**Saved entries**:
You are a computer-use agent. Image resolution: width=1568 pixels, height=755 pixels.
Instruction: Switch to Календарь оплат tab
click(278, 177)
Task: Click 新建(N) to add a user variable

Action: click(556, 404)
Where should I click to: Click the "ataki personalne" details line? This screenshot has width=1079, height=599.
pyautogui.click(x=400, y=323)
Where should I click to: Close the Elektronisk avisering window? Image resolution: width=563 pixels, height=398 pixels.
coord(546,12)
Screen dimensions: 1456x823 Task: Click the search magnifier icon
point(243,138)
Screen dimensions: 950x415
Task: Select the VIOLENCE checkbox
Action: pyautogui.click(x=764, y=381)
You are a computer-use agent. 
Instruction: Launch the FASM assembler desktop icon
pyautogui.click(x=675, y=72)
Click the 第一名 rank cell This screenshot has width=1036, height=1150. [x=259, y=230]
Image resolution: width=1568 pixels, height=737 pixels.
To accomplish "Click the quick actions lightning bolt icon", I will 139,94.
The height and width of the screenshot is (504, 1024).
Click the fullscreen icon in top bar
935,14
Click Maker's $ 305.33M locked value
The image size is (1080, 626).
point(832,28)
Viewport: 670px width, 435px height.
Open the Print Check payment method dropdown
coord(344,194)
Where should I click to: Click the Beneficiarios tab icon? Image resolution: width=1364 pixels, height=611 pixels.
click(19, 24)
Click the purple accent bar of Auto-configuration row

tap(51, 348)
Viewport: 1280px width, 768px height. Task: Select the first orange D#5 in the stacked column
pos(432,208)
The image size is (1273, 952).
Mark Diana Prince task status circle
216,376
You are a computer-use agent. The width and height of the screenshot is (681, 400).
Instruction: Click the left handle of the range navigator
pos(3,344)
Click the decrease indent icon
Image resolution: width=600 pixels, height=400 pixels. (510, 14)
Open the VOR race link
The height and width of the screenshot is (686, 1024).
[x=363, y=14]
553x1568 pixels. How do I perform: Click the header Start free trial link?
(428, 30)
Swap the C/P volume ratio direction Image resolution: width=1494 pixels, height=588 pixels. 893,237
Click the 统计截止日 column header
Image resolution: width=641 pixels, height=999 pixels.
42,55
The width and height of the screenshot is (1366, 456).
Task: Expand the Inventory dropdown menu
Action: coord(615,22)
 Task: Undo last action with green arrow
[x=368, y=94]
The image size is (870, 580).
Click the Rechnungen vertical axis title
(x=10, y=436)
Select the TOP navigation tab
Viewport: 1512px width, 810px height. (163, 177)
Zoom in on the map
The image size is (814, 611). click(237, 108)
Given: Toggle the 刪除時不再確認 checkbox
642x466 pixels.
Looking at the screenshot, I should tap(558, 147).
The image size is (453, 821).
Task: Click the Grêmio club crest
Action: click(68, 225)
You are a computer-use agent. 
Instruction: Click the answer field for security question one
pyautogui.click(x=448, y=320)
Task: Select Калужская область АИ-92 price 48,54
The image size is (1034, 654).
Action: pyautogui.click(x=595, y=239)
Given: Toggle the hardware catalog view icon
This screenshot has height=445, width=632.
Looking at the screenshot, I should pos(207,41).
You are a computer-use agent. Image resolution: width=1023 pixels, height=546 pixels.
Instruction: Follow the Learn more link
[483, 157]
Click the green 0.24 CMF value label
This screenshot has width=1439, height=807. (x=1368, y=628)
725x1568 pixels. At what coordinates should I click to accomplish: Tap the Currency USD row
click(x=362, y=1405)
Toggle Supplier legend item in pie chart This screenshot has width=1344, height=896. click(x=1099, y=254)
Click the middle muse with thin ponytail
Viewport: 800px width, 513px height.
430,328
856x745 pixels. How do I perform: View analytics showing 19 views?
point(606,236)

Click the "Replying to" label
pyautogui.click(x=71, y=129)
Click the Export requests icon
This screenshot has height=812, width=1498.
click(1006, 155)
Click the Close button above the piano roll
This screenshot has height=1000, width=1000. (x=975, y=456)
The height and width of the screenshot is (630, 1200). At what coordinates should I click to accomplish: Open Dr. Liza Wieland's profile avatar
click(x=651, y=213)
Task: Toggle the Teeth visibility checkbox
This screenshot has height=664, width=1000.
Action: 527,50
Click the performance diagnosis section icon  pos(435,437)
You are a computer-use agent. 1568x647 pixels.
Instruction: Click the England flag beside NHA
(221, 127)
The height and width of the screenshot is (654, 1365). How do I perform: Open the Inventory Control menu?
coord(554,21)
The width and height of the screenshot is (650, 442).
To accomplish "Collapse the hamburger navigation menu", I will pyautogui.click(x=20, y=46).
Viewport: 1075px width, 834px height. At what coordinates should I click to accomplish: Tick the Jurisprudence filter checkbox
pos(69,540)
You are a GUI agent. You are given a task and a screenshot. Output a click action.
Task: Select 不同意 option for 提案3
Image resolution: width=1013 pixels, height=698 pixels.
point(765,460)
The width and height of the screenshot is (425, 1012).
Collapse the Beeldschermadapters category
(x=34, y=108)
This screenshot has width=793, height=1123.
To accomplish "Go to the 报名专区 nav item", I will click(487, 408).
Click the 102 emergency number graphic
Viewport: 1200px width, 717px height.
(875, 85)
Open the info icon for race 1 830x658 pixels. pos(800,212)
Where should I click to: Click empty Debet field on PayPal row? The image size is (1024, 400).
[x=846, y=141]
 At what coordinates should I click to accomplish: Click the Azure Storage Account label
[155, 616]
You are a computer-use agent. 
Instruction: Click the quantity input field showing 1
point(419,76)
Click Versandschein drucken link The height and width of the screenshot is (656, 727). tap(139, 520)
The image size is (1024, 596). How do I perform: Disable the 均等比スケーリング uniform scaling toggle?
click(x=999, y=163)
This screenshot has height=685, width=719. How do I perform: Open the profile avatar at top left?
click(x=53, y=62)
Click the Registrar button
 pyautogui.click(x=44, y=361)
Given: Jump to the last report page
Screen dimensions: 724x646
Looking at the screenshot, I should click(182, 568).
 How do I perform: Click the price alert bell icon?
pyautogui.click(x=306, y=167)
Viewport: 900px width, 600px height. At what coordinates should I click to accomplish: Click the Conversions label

**ACTIVITY**: Only the lines containing the string "agent" are needed; pull them out of the records.

**EXERCISE SOLUTION**:
You are a computer-use agent. Image resolution: width=1568 pixels, height=755 pixels.
You are a computer-use agent. 
You are a computer-use agent. The width and height of the screenshot is (681, 400).
You are a computer-use agent. 
You are a computer-use agent. Image resolution: width=1023 pixels, height=546 pixels.
You are a computer-use agent. 1568x647 pixels.
You are a GUI agent. You are given a task and a screenshot. Output a click action.
You are a computer-use agent. 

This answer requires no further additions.